→ **Data extracts**:
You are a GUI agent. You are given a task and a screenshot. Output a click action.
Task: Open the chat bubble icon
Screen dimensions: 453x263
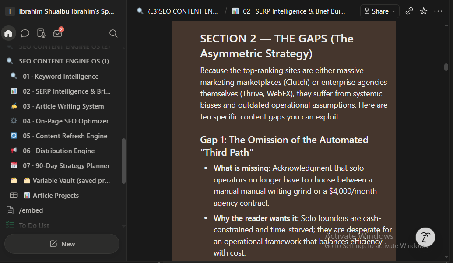pos(25,33)
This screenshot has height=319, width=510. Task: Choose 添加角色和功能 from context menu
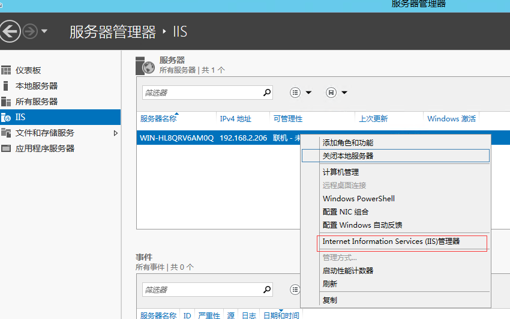[347, 143]
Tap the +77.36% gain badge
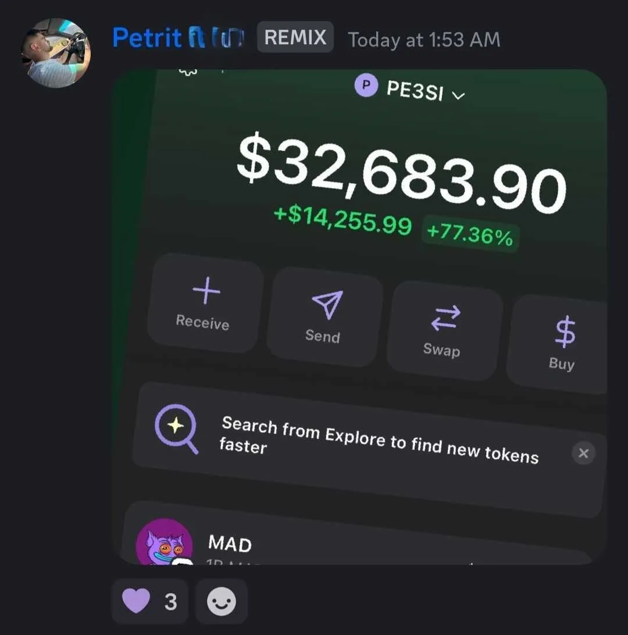The image size is (628, 635). tap(470, 234)
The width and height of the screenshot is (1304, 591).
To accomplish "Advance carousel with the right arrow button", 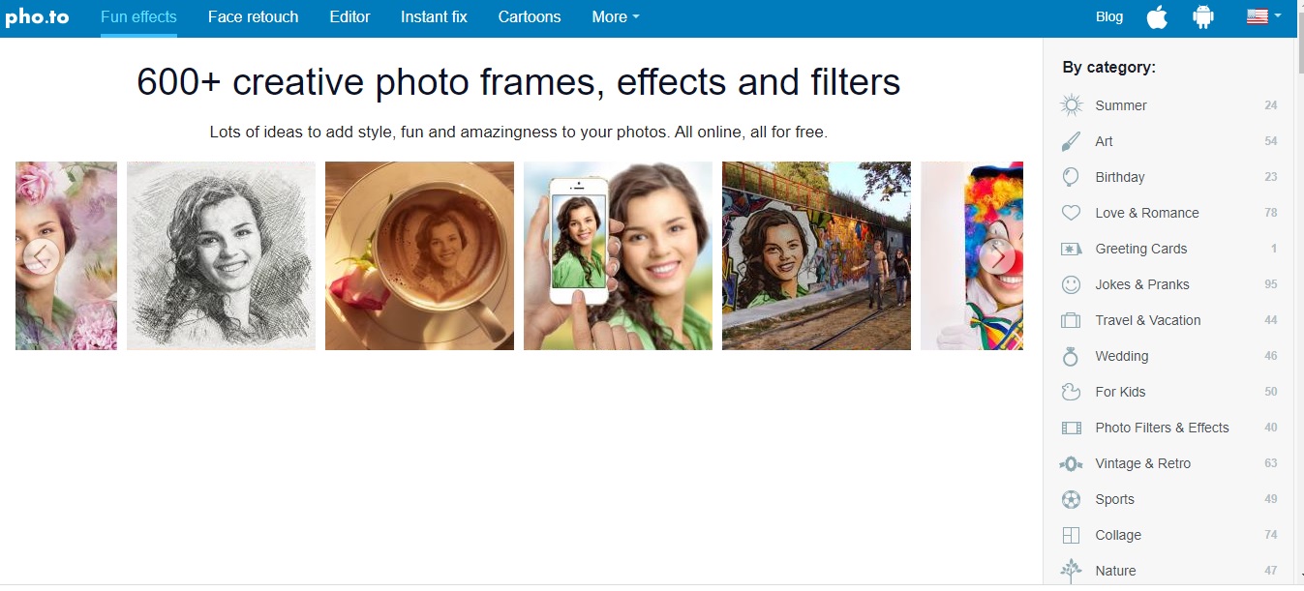I will coord(997,256).
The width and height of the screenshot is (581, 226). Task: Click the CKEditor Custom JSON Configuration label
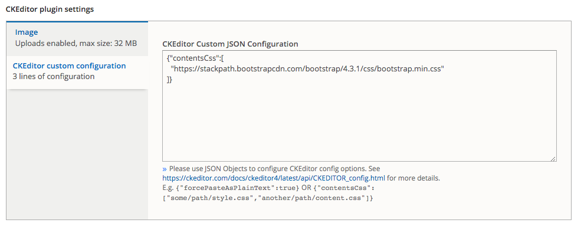click(x=230, y=44)
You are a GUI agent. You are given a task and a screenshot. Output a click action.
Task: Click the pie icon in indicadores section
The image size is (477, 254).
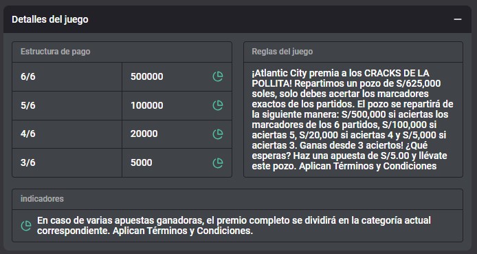26,226
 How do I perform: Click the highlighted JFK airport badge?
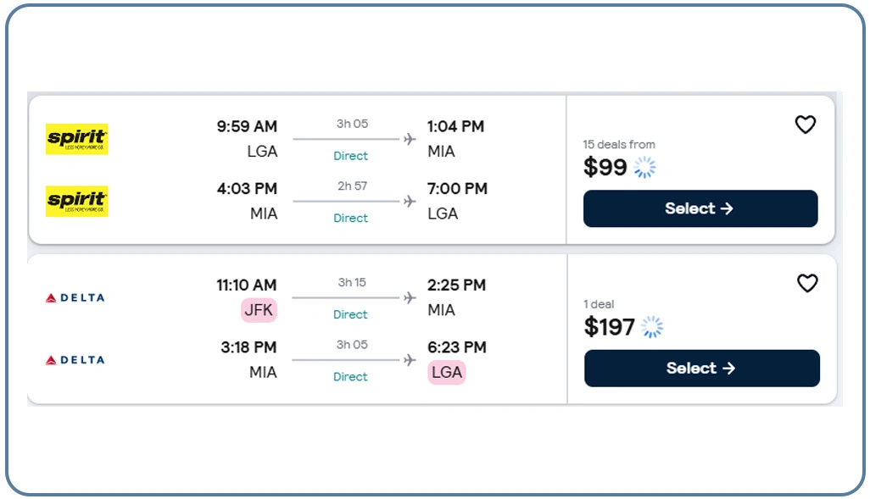pos(259,310)
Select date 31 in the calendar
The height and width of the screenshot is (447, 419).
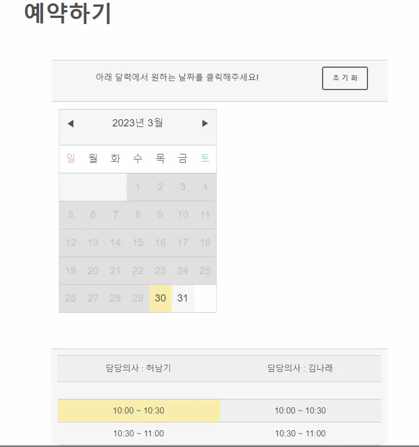(x=183, y=298)
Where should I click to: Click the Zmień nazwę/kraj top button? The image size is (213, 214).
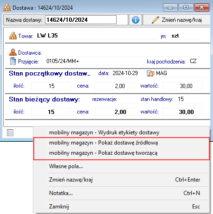coord(176,20)
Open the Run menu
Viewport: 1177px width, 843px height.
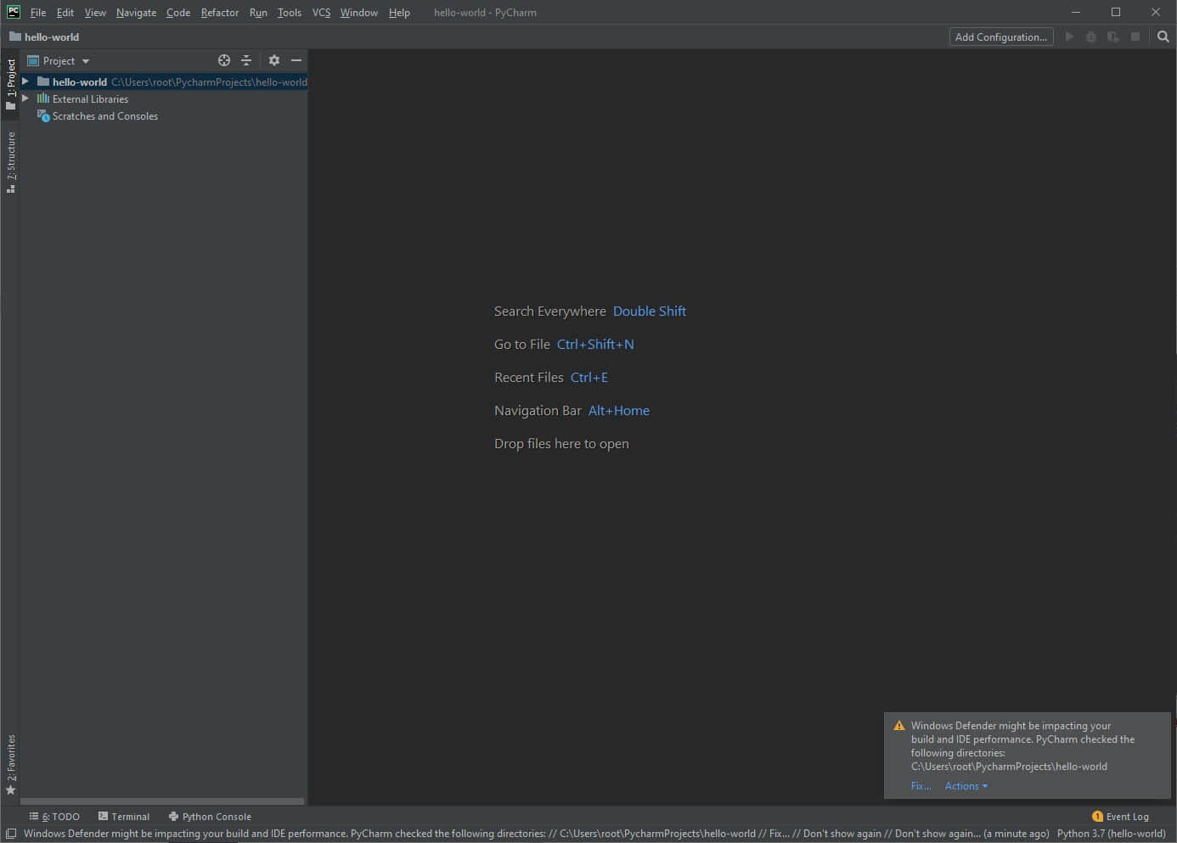click(x=258, y=12)
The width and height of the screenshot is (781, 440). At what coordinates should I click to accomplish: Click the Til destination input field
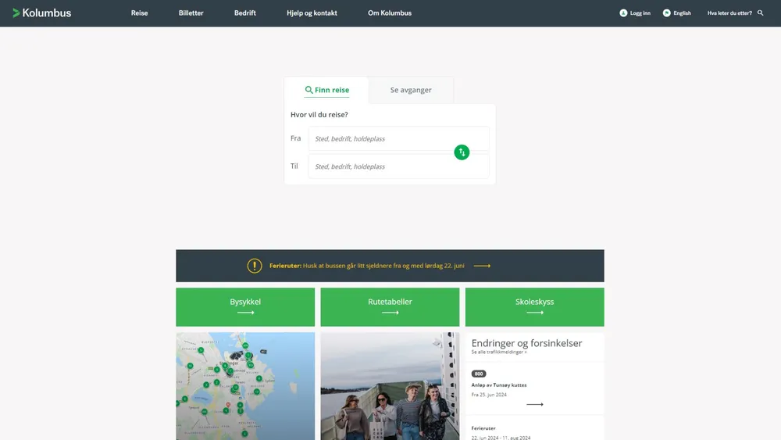[398, 166]

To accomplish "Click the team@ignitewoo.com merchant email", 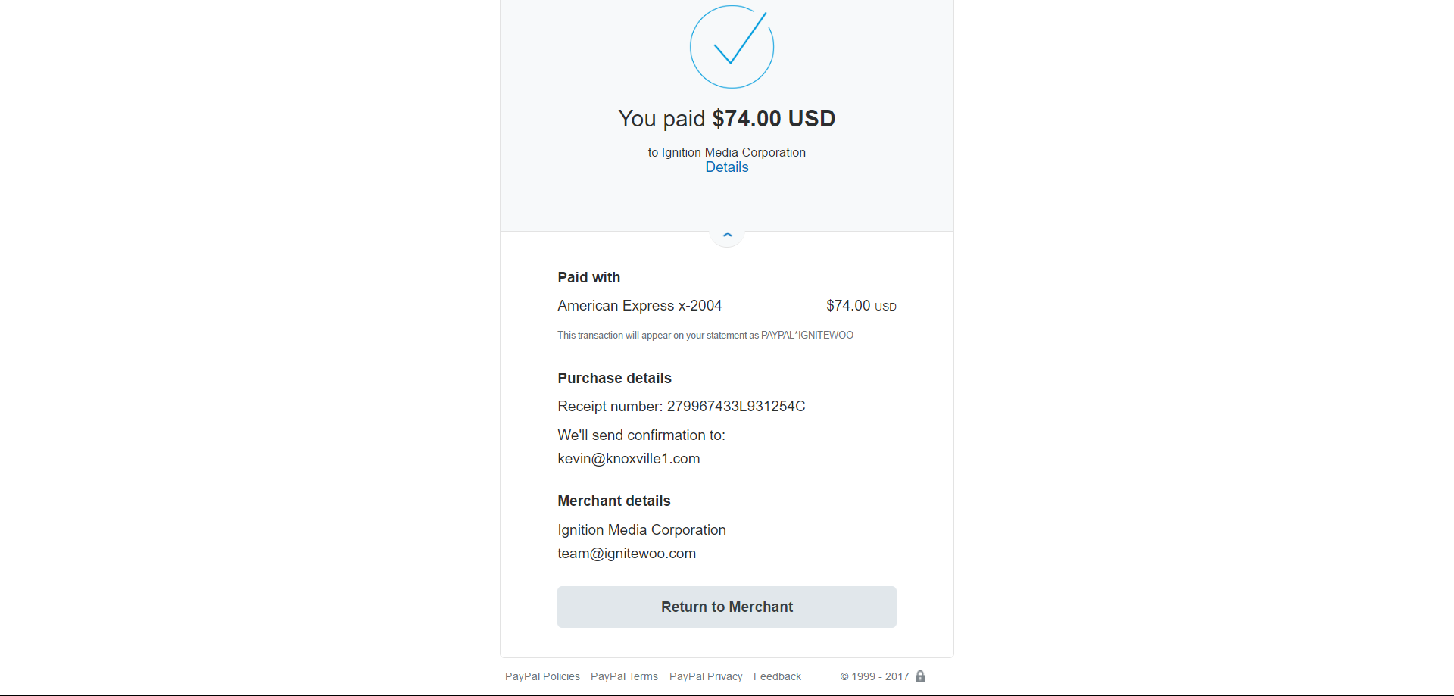I will pos(626,554).
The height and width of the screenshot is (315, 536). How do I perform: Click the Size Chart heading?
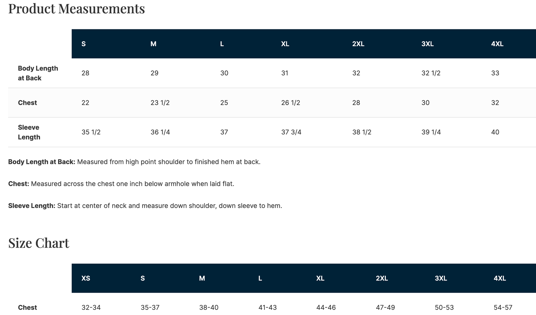pyautogui.click(x=39, y=243)
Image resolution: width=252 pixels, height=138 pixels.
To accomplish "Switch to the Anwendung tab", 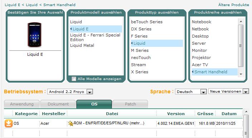I will click(x=22, y=104).
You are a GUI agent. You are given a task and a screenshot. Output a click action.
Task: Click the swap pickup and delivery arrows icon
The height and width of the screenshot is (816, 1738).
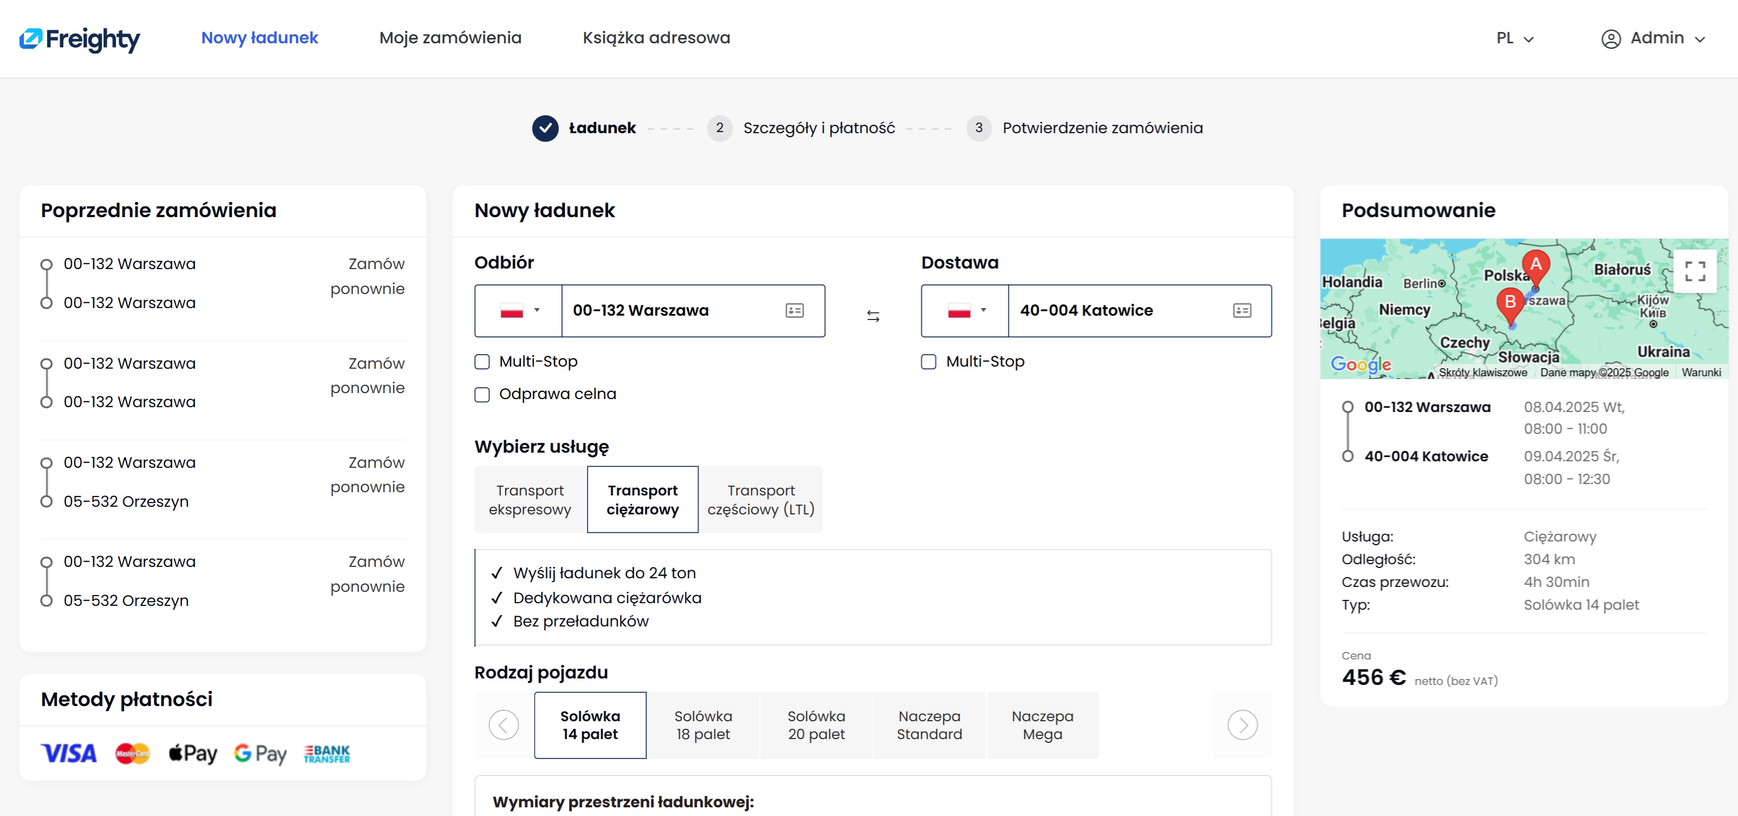click(873, 316)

→ **Exercise requirements**: Looking at the records above, how many lines have the word "icon" in them? State the number only.

→ **Answer**: 3